Ja, aber Medellin ist nicht so gross. Nicht wie Bogotà, das riesig und chaotisch ist. Medellin liegt nicht an der Karibik, es ist hoch gelegen und hat deshalb ein angenehmes Klima, es ist nie so extrem heiss.

Aber in Kolumbien gibt es Motorsport ja nicht wirklich.

Es gibt keinen Motorradsport, abgesehen vom Motocross. Ich selber habe auf einer Minicross, einer Yamaha PW, angefangen, die mir mein Vater geschenkt hatte. In Kolumbien gibt es nur eine einzige Rennstrecke, die ist aber klein und ungeeignet. Bei uns liebt man den Fussball und neuerdings auch den Radsport. Juan Pablo Montoya ist zwar eine Persönlichkeit geworden, aber wir reden hier von Formel 1 und Indy.

Dann ist das Motorrad als Sportgerät nicht sonderlich geschätzt?

Nicht wirklich. Manche reden zwar darüber, aber gross im Gespräch ist es nicht.

Wie lief es dir damals im Motocross?

Mit meiner 85er Yamaha habe ich viel gewonnen, aber auch in der grösseren Kategorie war ich erfolgreich. Es war aber in einer Amateurliga, wo auch Supermotard gefahren wurde. Die Veranstaltungen waren dilettantisch durchgeführt. Manchmal auch lustig, denn einmal habe ich gefragt, wo das nächste Rennen stattfinde und man antwortete mir, man wisse es noch nicht, würde mich aber informieren.

So ist es sicher nicht einfach, eine Basis für eine zukünftige Karriere zu schaffen.

In Kolumbien ist es unmöglich, Sponsoren zu finden, vor allem für die MotoGP-WM, die Lichtjahre vom Volk entfernt ist, was die Popularität betrifft. Schon eine Diskussion über eine mögliche Unterstützung erwies sich als sehr schwierig. Das war immer hart für mich, denn ich war überzeugt, die Qualitäten zu haben, die es brauchte, um Profi zu werden. Mir blieb nichts anderes übrig, als das Land zu verlassen.

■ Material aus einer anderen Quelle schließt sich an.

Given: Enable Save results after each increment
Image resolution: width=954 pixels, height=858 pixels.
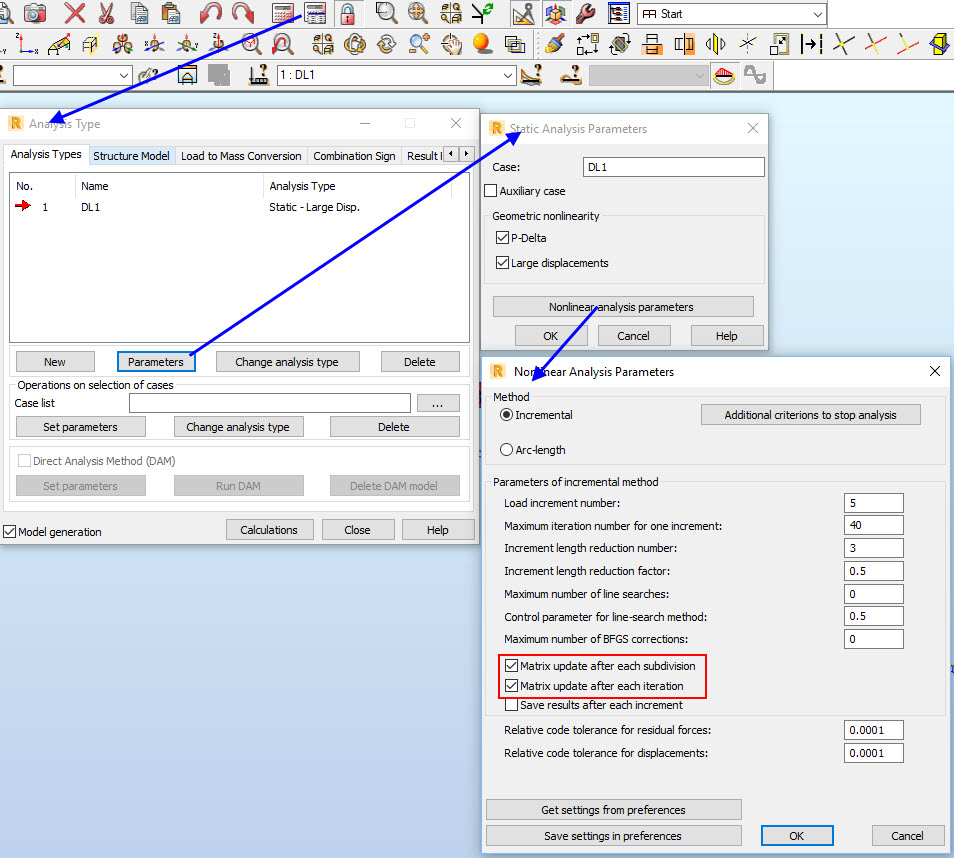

Aber was für einen Sponsor hast du dann gefunden?

Die Regierung, das Ministerium für Sport, hat mir geholfen, bei Pramac Fuss zu fassen. Denn es gibt keine privaten Firmen, die an meinem Sport interessiert sind.

Dir gelingt es nicht, etwas MotoGP-Begeisterung nach Südamerika zu bringen?

Das wird Zeit brauchen, bis eine Motorradkultur gewachsen ist. In Europa kann ein Dreijähriger auf einer Minimoto beginnen. Ich war hingegen 14, als ich anfing. Ein Junge in Europa hat immer jemanden zu Seite, der sich auskennt und hilft. Ich war immer alleine, mir hat niemand was beibringen können.

Wie hast du es trotzdem geschafft?

Ich habe mich auf meinen Instinkt verlassen und bin immer noch sehr instinktiv. Aber in der MotoGP-Klasse reicht das nicht mehr. Mein nächster Schritt wird sein, mich auf den Fahrstil, das Mentale und die Technik generell zu konzentrieren. Daran zu arbeiten. Vor der Zeit mit Pramac hatte ich keine Ahnung von der Abstimmung und das ist sicher mein grösster Nachteil.